Ovation Fertility operates 14 locations in 10 states. The Newport Beach laboratory is the only one in California operated by Ovation Fertility.

While eight of the couples were not named or identified by their initials, Brooke Berger and Bennett Hardy of Fullerton spoke out against the company, alleging that Ovation Fertility destroyed their last two embryos.

“It was physically and emotionally devastating to know that after enduring all the painful and invasive injections, medications and procedures, it was all for nothing in the end,” Berger said Tuesday during a news conference announcing the lawsuit. “We want to make sure that Ovation is held accountable for these completely avoidable mistakes and that this doesn’t happen again to other couples who are trying to grow their families.”

Hardy and Berger do not have children due to fertility issues and had two viable embryos under Ovation’s care, which were implanted on Jan. 25 after being destroyed in the lab, the lawsuit says. They have no embryos left at the clinic and are weighing their options if they try to try the process again at a different clinic.

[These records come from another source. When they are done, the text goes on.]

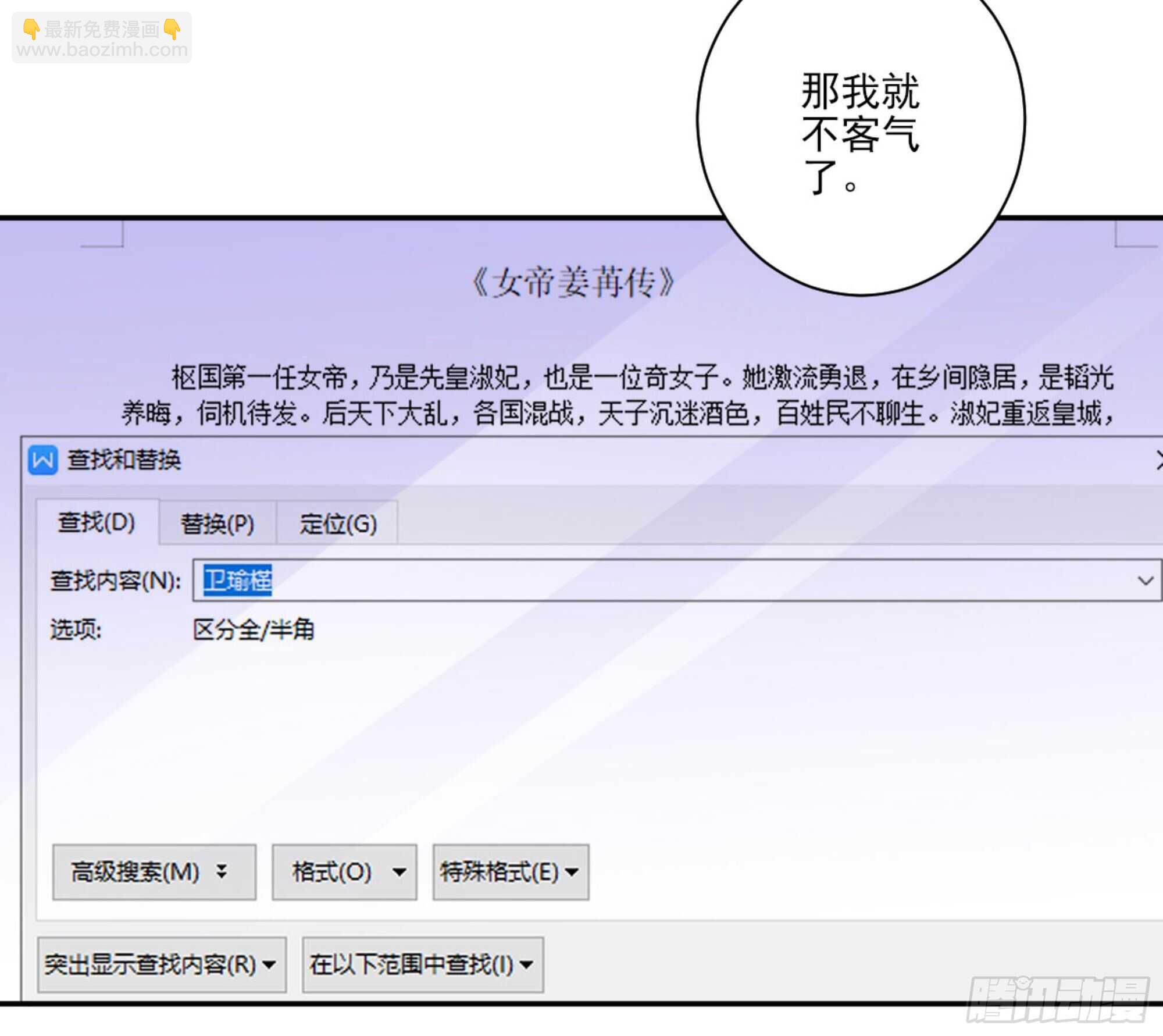Screen dimensions: 1163x1036
Task: Open the 替换(P) tab
Action: point(217,524)
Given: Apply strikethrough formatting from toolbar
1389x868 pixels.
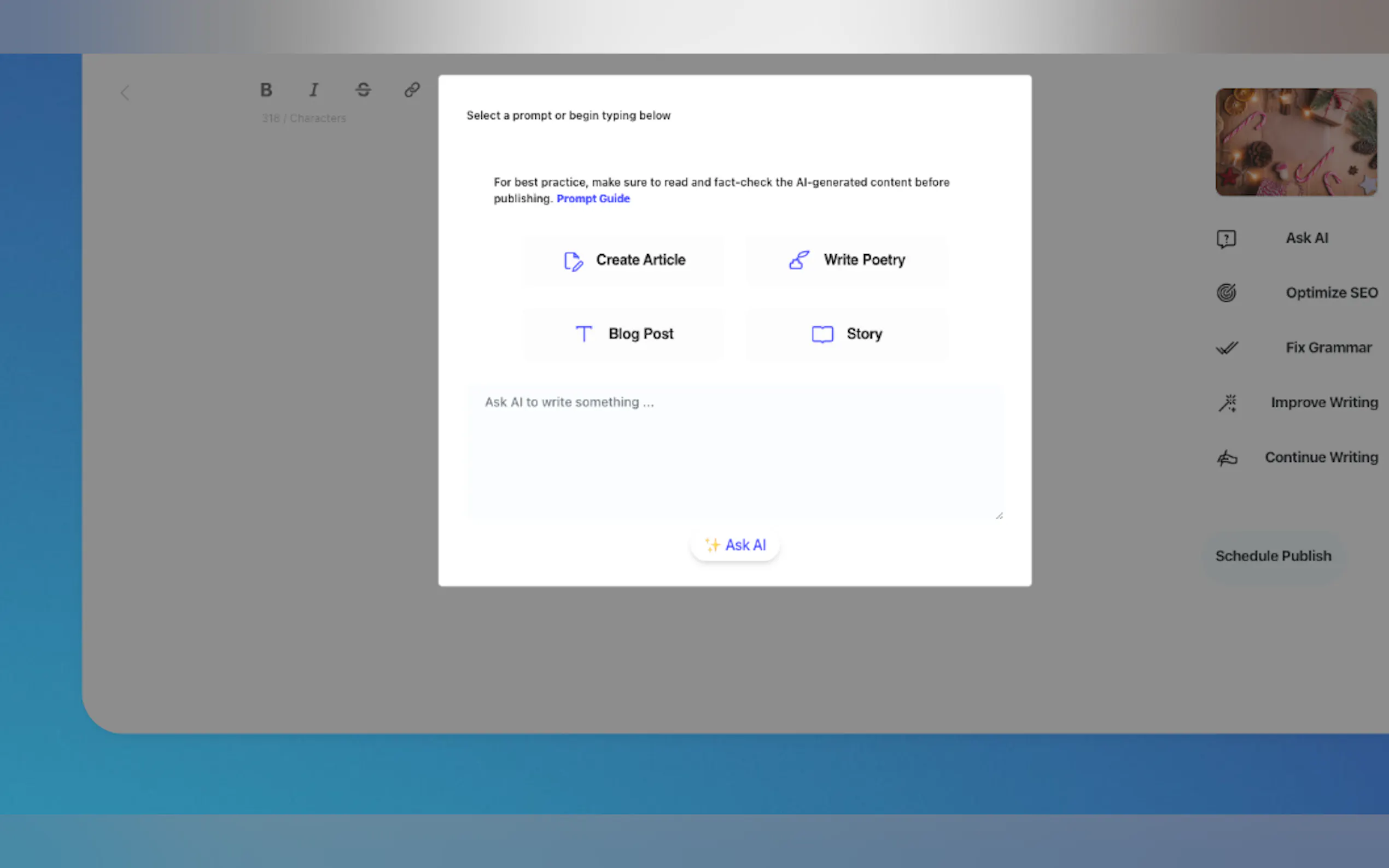Looking at the screenshot, I should (363, 90).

Berger said she and Hardy began their IVF journey in 2022 and the former ended in an ectopic pregnancy and the loss of a fallopian tube.

“The chances of success don’t improve with age,” said Berger, 37. “We really don’t know, this could have been our last chance to have children.”

The IVF process takes months to reach the point of implantation, she said.

The procedure has more than a 75% chance of success, according to the lawsuit.

Benjamin Ikuta, another lawyer representing the plaintiffs, said it is believed more than 80 couples could have been affected.

The company only revealed the mishap after “several of the couples’ fertility doctors questioned why there was a 100% failure rate for embryos that had been thawed during that two-week period,” the lawsuit says.

Hardy and Berger said their primary care doctor heard numerous stories about Ovation, including temperature, pH and other problems.

“We still don’t know exactly what happened to our embryos,” Berger said, adding that the couple mainly wants answers. “We shouldn’t have to hire lawyers to find out what happened to them.”